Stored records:
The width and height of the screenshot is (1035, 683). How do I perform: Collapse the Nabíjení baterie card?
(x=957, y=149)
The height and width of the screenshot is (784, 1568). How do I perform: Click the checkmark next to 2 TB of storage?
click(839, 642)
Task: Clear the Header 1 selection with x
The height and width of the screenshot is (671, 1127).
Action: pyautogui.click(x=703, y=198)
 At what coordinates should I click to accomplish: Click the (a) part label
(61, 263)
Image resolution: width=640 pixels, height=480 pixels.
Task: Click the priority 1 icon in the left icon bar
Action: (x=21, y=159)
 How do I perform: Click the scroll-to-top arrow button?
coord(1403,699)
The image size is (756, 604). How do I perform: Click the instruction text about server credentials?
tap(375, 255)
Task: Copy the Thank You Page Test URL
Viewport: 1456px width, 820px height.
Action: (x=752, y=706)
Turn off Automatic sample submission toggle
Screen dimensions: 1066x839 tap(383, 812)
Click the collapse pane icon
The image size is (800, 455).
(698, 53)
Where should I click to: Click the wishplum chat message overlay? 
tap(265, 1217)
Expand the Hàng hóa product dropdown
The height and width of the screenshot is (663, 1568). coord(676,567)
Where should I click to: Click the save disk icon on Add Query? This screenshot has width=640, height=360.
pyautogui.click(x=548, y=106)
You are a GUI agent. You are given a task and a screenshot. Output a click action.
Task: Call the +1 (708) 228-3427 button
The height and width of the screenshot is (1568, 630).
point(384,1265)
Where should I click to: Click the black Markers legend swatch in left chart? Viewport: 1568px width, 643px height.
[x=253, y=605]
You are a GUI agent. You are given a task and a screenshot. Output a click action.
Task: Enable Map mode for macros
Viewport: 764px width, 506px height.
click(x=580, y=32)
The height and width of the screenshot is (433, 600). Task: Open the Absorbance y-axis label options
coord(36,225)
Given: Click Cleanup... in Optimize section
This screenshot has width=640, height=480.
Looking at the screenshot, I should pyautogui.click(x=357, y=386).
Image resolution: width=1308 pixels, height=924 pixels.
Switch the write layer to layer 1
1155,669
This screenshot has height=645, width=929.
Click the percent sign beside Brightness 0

**TASK PROMPT**
Give back every line above, unchanged.

**RESULT OF THIS EXERCISE**
The width and height of the screenshot is (1035, 683). How do I perform: Collapse the Nabíjení baterie card?
(x=957, y=149)
The height and width of the screenshot is (784, 1568). How do I perform: Click the checkmark next to 2 TB of storage?
click(839, 642)
Task: Clear the Header 1 selection with x
The height and width of the screenshot is (671, 1127).
Action: pyautogui.click(x=703, y=198)
 At what coordinates should I click to accomplish: Click the (a) part label
(61, 263)
Image resolution: width=640 pixels, height=480 pixels.
Task: Click the priority 1 icon in the left icon bar
Action: (x=21, y=159)
 How do I perform: Click the scroll-to-top arrow button?
coord(1403,699)
The image size is (756, 604). How do I perform: Click the instruction text about server credentials?
tap(375, 255)
Task: Copy the Thank You Page Test URL
Viewport: 1456px width, 820px height.
Action: (x=752, y=706)
Turn off Automatic sample submission toggle
Screen dimensions: 1066x839 tap(383, 812)
Click the collapse pane icon
The image size is (800, 455).
(698, 53)
Where should I click to: Click the wishplum chat message overlay? 
tap(265, 1217)
Expand the Hàng hóa product dropdown
The height and width of the screenshot is (663, 1568). coord(676,567)
Where should I click to: Click the save disk icon on Add Query? This screenshot has width=640, height=360.
pyautogui.click(x=548, y=106)
You are a GUI agent. You are given a task and a screenshot. Output a click action.
Task: Call the +1 (708) 228-3427 button
The height and width of the screenshot is (1568, 630).
point(384,1265)
Where should I click to: Click the black Markers legend swatch in left chart? Viewport: 1568px width, 643px height.
[x=253, y=605]
You are a GUI agent. You are given a task and a screenshot. Output a click action.
Task: Enable Map mode for macros
Viewport: 764px width, 506px height.
click(x=580, y=32)
The height and width of the screenshot is (433, 600). Task: Open the Absorbance y-axis label options
coord(36,225)
Given: Click Cleanup... in Optimize section
This screenshot has width=640, height=480.
Looking at the screenshot, I should pyautogui.click(x=357, y=386).
Image resolution: width=1308 pixels, height=924 pixels.
Switch the write layer to layer 1
1155,669
This screenshot has height=645, width=929.
Click the percent sign beside Brightness 0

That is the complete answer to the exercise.